Consegne:
[1] Nel brano sulla neve artificiale, quanta neve naturale richiede la "regola dei cento giorni" per un comprensorio?
[2] Estrai dal brano sulla neve artificiale il passo che va da "La neve artificiale, una" a "spiega l’agenzia Agi.".

Brano di partenza:
>>>
In molte stazioni si sta già da tempo cercando di tamponare il problema con la neve artificiale. Tuttavia, già nel 2007 uno studio dell’Ocse aveva evidenziato quella che era stata definita la “regola dei cento giorni”. Ovvero l’idea che che un comprensorio deve poter contare su cento giorni all’anno di apertura, con almeno 30 centimetri di neve naturale. Altrimenti, è difficile raggiungere la redditività sperata.

La neve artificiale, una soluzione solo parziale e non priva di costi economici e ambientali

La neve sparata con i cannoni può rappresentare perciò un sostegno, ma non un sostituto. E occorre tenere in considerazione il prezzo: "Per innevare una pista lunga un chilometro, larga circa 50 metri e con uno spessore di 40 centimetri, il costo va dai 30 ai 40mila euro”, spiega l’agenzia Agi.

Un cannone spara neve artificiale a Bormio, in Lombardia
Un cannone spara neve artificiale a Bormio, in Lombardia Luca Bruno/Copyright 2025 The AP. All rights reserved

Secondo la quale “il costo della produzione di neve artificiale varia dai 2 ai 3,8 euro a metro cubo in funzione della temperatura e dell’umidità dell’aria. Con questi valori la produzione è di 2,5 metri di neve per metro cubo d’acqua. Il costo della neve per ettaro è 15mila euro”.
<<<
Sezione dati:
>>>
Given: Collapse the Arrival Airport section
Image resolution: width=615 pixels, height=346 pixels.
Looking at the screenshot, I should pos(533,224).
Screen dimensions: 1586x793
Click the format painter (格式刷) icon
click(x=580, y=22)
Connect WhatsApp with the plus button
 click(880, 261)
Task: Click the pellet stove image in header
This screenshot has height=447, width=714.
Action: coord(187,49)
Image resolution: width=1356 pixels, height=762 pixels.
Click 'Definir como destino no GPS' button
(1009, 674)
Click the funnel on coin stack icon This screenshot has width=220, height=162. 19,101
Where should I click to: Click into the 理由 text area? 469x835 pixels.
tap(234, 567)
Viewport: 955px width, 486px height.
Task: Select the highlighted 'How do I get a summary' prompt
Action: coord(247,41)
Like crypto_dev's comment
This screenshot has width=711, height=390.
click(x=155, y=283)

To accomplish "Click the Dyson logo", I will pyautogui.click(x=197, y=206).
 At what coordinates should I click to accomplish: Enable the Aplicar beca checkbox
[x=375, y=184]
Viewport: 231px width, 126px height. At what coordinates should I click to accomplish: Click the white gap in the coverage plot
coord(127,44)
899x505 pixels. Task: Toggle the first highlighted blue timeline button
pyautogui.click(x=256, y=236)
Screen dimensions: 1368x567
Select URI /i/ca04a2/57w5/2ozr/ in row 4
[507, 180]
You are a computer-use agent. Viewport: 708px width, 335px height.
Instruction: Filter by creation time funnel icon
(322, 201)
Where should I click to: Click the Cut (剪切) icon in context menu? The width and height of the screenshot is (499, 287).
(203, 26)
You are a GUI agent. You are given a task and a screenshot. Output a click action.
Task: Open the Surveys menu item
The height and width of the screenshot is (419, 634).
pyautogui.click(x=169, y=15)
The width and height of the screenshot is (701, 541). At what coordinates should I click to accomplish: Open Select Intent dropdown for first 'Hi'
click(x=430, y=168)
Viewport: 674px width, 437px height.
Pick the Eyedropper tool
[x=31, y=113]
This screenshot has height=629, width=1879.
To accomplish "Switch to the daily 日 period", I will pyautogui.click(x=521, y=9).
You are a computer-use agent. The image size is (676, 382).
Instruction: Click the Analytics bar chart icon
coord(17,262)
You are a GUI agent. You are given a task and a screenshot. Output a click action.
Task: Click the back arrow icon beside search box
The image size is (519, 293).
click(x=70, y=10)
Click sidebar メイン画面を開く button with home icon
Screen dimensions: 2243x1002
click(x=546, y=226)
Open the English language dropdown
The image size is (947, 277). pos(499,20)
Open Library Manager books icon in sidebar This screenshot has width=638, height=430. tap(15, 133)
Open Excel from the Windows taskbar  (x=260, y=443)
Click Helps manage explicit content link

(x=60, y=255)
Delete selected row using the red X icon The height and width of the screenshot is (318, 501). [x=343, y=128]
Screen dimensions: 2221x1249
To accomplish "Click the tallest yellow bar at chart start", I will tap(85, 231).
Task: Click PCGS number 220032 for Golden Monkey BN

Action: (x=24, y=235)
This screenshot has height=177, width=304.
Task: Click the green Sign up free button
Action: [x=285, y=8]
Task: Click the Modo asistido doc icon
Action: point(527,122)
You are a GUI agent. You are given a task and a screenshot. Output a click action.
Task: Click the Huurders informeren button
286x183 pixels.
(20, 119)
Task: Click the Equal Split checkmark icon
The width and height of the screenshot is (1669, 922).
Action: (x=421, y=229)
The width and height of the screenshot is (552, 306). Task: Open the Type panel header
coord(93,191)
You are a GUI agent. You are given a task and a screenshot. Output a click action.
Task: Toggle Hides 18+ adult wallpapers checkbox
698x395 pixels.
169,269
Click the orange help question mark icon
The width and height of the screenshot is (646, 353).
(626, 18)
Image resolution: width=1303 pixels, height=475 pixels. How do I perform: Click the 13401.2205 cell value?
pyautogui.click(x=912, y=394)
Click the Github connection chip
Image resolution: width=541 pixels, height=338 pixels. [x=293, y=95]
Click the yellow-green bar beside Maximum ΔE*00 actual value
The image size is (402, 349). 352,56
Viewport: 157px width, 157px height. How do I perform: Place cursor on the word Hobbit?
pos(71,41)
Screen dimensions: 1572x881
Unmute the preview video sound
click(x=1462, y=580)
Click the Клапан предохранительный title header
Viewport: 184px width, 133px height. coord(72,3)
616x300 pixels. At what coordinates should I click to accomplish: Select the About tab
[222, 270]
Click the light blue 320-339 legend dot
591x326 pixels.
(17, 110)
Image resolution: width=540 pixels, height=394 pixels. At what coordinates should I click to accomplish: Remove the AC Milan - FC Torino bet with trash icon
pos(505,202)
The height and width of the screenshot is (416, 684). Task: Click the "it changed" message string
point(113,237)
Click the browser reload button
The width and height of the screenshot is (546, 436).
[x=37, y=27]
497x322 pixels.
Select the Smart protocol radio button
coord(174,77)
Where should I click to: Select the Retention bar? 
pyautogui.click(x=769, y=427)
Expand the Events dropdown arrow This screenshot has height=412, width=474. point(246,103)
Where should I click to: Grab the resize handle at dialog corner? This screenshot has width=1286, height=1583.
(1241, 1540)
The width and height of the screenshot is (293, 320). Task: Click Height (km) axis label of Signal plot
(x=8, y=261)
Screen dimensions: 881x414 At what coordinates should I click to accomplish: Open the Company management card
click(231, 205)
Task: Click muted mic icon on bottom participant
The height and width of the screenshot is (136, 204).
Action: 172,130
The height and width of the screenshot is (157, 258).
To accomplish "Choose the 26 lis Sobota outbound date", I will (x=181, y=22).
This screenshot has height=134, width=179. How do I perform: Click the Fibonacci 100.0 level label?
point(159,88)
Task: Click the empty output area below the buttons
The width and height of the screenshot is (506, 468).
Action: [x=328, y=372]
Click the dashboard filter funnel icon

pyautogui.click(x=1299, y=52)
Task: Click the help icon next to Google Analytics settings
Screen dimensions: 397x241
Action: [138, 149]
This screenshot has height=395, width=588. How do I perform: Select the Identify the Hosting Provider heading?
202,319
<<<
Risposte alle consegne:
[1] Almeno 30 centimetri di neve naturale.

[2]
La neve artificiale, una soluzione solo parziale e non priva di costi economici e ambientali

La neve sparata con i cannoni può rappresentare perciò un sostegno, ma non un sostituto. E occorre tenere in considerazione il prezzo: "Per innevare una pista lunga un chilometro, larga circa 50 metri e con uno spessore di 40 centimetri, il costo va dai 30 ai 40mila euro”, spiega l’agenzia Agi.